About this exercise>
Using the data that follows, return exactly the lines from the one that contains "You are a computer-use agent. Viewport: 966px" through the one that contains "Task: Collapse the", ends included.

........

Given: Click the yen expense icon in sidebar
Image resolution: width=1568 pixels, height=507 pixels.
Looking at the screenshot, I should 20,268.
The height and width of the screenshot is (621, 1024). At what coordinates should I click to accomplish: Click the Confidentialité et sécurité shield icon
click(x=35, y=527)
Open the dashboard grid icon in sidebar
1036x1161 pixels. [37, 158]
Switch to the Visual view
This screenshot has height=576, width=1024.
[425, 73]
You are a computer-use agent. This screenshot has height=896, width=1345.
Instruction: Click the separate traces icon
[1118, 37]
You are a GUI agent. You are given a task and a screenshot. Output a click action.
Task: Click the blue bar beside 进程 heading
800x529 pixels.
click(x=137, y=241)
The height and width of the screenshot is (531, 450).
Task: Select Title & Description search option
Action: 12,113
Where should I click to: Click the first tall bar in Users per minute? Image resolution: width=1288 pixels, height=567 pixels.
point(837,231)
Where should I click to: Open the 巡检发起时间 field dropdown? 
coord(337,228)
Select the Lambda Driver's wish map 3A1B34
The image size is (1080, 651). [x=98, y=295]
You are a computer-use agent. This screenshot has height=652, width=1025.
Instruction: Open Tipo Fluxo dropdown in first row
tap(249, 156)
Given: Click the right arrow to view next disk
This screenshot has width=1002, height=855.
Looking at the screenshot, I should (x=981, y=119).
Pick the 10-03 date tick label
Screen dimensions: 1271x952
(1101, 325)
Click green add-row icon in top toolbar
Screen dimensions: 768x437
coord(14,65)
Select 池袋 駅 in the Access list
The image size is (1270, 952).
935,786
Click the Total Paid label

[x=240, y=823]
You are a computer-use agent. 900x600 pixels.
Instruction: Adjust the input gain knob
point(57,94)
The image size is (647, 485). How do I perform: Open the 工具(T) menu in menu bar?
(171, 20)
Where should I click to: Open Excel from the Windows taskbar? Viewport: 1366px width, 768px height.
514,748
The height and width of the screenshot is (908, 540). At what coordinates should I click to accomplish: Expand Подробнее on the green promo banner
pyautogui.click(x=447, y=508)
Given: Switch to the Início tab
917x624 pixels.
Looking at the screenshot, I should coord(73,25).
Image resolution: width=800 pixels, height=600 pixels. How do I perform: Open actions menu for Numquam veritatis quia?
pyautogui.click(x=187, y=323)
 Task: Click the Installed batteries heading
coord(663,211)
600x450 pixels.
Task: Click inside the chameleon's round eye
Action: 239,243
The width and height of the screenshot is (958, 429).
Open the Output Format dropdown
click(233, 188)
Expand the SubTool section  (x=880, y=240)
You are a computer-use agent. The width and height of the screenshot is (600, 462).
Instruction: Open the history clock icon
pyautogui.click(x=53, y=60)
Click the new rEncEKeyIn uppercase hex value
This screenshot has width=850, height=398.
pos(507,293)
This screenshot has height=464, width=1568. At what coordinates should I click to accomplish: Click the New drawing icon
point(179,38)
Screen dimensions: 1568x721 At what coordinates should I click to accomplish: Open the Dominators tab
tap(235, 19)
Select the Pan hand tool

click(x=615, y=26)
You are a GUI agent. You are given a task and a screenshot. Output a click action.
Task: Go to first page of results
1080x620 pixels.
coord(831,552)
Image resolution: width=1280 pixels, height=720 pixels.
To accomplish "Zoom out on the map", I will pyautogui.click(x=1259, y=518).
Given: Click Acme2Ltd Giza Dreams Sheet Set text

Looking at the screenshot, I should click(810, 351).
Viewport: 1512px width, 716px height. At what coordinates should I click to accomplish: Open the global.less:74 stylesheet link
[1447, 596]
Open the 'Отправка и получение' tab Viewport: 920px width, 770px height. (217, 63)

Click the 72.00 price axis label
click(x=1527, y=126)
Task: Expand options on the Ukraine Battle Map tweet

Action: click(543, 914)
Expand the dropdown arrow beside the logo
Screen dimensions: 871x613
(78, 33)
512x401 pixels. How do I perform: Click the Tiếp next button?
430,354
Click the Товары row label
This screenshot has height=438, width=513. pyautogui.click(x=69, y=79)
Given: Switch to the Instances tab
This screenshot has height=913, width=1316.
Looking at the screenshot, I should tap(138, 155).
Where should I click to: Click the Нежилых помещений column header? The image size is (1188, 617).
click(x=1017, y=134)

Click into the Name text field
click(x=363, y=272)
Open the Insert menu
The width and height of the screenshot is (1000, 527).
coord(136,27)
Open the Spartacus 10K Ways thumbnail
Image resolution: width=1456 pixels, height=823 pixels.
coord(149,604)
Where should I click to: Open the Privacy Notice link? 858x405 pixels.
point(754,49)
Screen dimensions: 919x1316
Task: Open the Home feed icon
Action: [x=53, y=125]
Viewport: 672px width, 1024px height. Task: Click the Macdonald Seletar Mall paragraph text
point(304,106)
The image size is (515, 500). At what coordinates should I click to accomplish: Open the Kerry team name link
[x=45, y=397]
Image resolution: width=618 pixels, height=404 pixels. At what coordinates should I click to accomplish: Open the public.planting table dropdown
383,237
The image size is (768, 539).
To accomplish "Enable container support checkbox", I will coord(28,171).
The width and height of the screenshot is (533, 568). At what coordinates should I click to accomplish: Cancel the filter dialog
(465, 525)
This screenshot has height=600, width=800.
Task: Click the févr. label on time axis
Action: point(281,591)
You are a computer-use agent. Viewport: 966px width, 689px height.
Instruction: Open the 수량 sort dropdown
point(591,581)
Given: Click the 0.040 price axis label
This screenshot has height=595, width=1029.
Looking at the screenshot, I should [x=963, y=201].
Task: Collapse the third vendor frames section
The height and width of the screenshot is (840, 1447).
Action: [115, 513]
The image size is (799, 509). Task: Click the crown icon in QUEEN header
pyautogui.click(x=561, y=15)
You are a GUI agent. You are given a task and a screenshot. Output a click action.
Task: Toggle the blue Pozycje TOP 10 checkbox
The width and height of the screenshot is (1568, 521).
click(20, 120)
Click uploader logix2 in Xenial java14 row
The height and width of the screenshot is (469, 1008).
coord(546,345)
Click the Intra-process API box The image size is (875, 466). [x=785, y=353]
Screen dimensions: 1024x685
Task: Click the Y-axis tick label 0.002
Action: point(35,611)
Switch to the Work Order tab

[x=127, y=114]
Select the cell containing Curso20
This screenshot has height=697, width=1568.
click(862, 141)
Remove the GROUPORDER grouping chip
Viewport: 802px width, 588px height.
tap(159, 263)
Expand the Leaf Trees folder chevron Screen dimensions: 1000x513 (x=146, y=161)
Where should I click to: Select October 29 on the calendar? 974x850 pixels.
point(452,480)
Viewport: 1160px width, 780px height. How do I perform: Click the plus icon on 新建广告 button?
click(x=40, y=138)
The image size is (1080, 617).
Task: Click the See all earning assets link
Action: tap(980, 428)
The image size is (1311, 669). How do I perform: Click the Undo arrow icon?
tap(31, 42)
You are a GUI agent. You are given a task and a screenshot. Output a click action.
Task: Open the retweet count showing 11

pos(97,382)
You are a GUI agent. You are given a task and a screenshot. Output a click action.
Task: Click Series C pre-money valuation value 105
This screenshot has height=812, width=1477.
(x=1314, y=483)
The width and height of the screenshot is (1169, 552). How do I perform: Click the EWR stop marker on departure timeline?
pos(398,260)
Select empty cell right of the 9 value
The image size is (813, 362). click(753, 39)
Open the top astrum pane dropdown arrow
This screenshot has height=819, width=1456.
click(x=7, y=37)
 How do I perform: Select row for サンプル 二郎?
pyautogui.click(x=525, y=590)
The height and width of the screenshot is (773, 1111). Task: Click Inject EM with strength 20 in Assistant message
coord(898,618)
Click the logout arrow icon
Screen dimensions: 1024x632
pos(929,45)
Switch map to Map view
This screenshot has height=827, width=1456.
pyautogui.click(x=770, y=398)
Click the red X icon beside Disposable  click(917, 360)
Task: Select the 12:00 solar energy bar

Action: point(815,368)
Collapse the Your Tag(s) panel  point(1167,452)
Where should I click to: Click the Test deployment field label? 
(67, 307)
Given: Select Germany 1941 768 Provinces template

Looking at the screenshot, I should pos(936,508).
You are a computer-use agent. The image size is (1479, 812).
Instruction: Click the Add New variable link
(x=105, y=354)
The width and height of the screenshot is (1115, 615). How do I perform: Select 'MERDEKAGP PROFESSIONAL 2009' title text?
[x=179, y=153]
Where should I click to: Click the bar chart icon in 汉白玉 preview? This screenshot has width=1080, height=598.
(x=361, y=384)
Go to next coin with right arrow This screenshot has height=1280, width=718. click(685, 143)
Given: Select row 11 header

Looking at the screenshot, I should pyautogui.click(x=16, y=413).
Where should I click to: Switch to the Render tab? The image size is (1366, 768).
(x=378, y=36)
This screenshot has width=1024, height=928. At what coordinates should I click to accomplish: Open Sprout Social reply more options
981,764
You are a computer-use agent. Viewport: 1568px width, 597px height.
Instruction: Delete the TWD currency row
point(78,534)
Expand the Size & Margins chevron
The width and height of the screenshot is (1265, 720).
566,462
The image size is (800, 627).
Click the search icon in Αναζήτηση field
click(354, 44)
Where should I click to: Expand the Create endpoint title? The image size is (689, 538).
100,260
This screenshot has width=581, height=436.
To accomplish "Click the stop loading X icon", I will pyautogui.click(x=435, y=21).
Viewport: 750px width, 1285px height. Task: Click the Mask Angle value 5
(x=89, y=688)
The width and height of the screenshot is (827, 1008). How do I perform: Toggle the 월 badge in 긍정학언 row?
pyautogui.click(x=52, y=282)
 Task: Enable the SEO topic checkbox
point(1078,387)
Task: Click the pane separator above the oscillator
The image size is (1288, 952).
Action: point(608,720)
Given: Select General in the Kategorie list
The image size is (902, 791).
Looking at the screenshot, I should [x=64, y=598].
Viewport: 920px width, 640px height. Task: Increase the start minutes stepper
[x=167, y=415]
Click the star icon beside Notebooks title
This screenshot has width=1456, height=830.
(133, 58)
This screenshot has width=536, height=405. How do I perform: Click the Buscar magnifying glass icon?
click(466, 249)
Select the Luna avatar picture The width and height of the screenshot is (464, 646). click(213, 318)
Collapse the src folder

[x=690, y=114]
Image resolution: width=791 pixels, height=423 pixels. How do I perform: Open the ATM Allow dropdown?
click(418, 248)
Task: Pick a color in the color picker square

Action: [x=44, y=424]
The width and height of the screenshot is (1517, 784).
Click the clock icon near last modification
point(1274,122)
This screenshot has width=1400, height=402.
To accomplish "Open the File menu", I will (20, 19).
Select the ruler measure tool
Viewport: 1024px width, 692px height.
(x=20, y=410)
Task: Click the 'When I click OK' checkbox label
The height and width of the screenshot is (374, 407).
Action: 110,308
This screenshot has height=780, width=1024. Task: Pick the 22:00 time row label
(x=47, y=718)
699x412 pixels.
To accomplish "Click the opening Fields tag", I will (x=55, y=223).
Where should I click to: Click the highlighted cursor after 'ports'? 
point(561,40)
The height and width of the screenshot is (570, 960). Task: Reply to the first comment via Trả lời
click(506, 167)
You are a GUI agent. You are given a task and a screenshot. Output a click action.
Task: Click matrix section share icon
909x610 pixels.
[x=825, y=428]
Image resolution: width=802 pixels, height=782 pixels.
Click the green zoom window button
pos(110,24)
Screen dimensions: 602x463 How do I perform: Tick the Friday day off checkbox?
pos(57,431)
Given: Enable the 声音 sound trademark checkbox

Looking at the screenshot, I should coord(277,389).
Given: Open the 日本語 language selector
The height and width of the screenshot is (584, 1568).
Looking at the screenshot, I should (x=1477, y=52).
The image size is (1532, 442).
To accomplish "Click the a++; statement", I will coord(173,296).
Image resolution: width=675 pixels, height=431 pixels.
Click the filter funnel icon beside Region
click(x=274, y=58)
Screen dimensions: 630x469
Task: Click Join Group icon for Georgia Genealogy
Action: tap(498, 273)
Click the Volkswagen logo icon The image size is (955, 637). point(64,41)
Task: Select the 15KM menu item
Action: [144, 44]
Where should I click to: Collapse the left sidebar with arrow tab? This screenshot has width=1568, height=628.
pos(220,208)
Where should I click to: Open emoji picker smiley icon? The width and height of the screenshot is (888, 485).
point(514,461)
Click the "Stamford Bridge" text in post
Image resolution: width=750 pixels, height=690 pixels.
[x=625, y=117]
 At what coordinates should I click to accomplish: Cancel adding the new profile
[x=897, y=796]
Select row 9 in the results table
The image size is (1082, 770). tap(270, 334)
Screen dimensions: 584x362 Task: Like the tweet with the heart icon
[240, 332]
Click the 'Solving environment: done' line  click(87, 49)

........

Exercise answer>
You are a computer-use agent. Viewport: 966px width, 689px height.
Instruction: Open the 수량 sort dropdown
point(591,581)
Given: Click the 0.040 price axis label
This screenshot has height=595, width=1029.
Looking at the screenshot, I should [x=963, y=201].
Task: Collapse the third vendor frames section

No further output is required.